Collected data entries
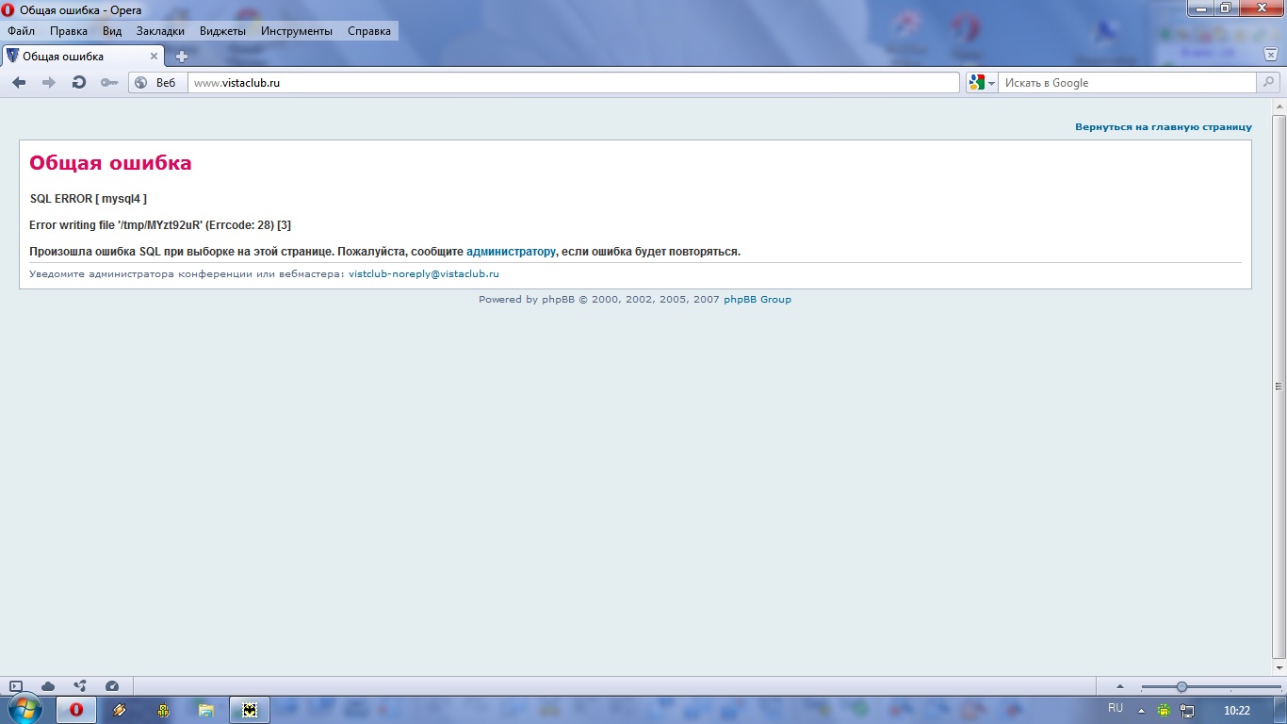Viewport: 1287px width, 724px height.
Task: Click the Wand password key icon
Action: click(x=109, y=83)
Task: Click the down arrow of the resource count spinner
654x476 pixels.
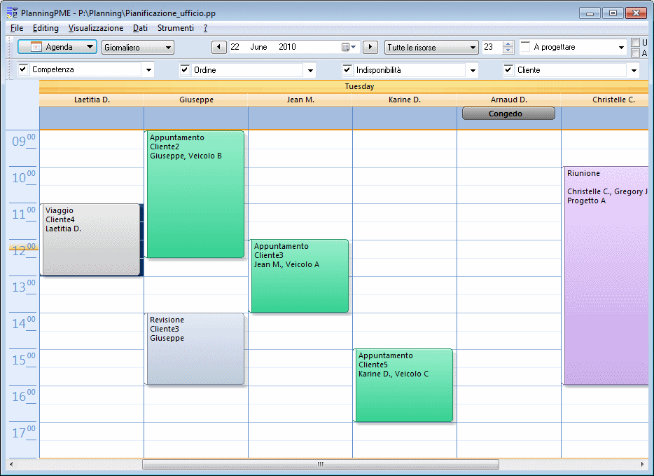Action: click(x=509, y=50)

## [Task]
Return only the lines from the one that contains "Task: Click the down" through the closing line of the data, inclusive, reproduced exactly and with every picture left out.

## [Finished task]
Task: Click the down arrow of the resource count spinner
654x476 pixels.
Action: click(x=509, y=50)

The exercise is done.